■ AUFGABE ■
Führen Sie den Text über den Friedensnobelpreis für die EU weiter, und zwar im Anschluss an seine letzte Zeile.

■ LESETEXT ■
::::::::::
Denn soll nun der Preis eine Warnung sein, die EU nicht aufs Spiel zu setzen? Das wäre tatsächlich eine ganz neue Funktion eines Friedensnobelpreises. Werden dann auch bald Staaten mit abspaltungswilligen Bevölkerungsteilen damit beehrt, wenn es politisch opportun ist? Oder wollte Schulz eigentlich sagen, dass die EU, da sie den Preis jetzt schon einmal hat, bloß nicht zerbrechen darf? Dass wäre dann ja für die Preisträger noch peinlicher als die Verleihung an des Friedensnobelpreises an Politiker, die Kriege führen, wenn es opportun ist. Dann bleibt aber immer noch die Frage, wofür denn nun der EU der Nobelpreis verliehen wurde?

Sie habe den Frieden in Europa garantiert, heißt es dann. Im ehemaligen Jugoslawien hatte die EU eher eine kriegerische Funktion. Denn es war das Bemühen der wirtschaftsstarken Teilstaaten Kroatien und Slowenien, sich selbstständig vom ärmeren Rest zu machen und sich in die EU einzugliedern, die den Krieg dort anheizte. Damals gab es in allen Bundesstaaten Kräfte, die ein einheitliches Jugoslawien ohne Nationalismus erhalten wollten. Ihnen vor Beginn des Krieges den Friedensnobelpreis zu verleihen, wäre eine Geste mit einer politischen Aussage gewesen. Aber die hat man wohl vom Nobelpreiskomitee schon damals nicht erwarten können.

UDSSR light?
::::::::::
■ GEGEBENE INFORMATIONEN ■

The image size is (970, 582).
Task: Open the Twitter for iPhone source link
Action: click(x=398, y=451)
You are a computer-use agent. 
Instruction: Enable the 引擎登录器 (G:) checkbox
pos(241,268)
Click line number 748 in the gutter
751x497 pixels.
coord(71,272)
::::::::::
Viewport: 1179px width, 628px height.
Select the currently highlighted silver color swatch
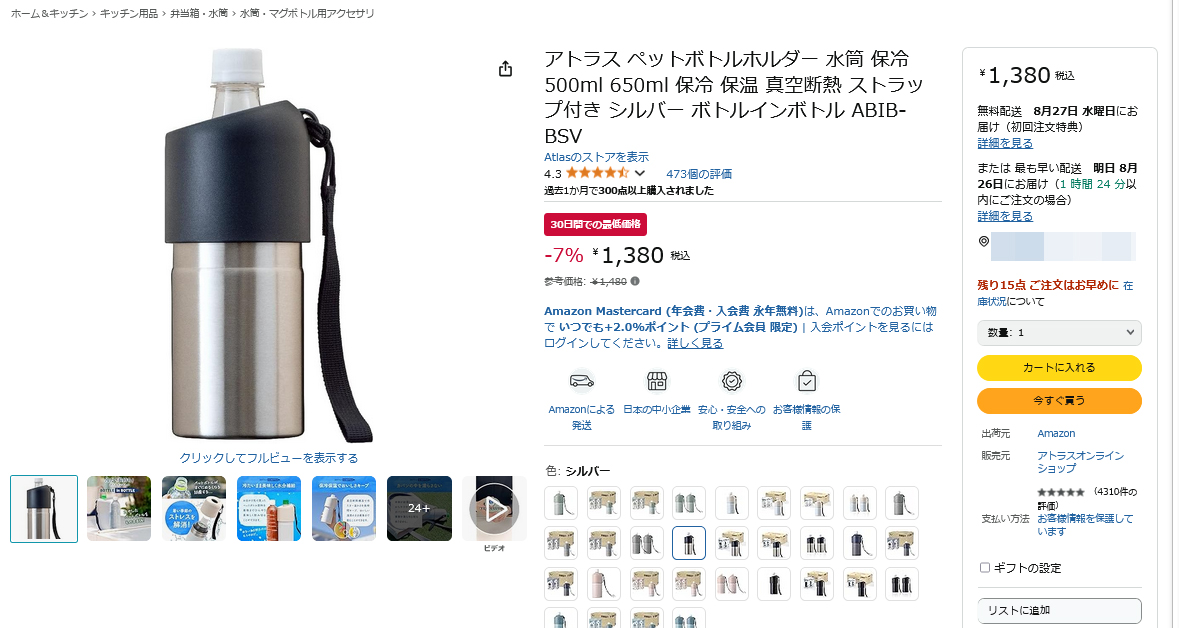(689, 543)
::::::::::
■ ANTWORT ■
Die EU habe für Demokratie und Menschenrechten gesorgt, so das Nobelkomitee. Man kann es auch anders formulieren. In vielen osteuropäischen Ländern wird die EU schon als eine „UDSSR light“ gesehen, die sich in die inneren Angelegenheiten von Ländern mischt, wenn es ihr opportun erscheint. So hat es der bei einer Mehrheit der rumänischen Bevölkerung verhasste wirtschaftsliberale Präsident Basescu einer massiven EU-Einmischung zu verdanken, dass er nach einem Referendum, das er klar verlor, noch im Amt ist (Erneut Verfassungskrise in Rumänien).

Insofern war der Ausgang der rumänischen Parlamentswahl am Sonntag, wo die den EU-Günstling nahestehenden Parteien klar abgewählt wurden, eine weitere Klatsche gegen die EU. Einen Vorteil hat die Preisverleihung doch. Das Preisgeld soll an eine wohltätige Organisation gespendet werden. Wie wäre es wenn es an die Flüchtlingsorganisationen ginge, die sich um die Menschen kümmern, die von der Festung Europa und ihren Organen an der Einreise gehindert werden?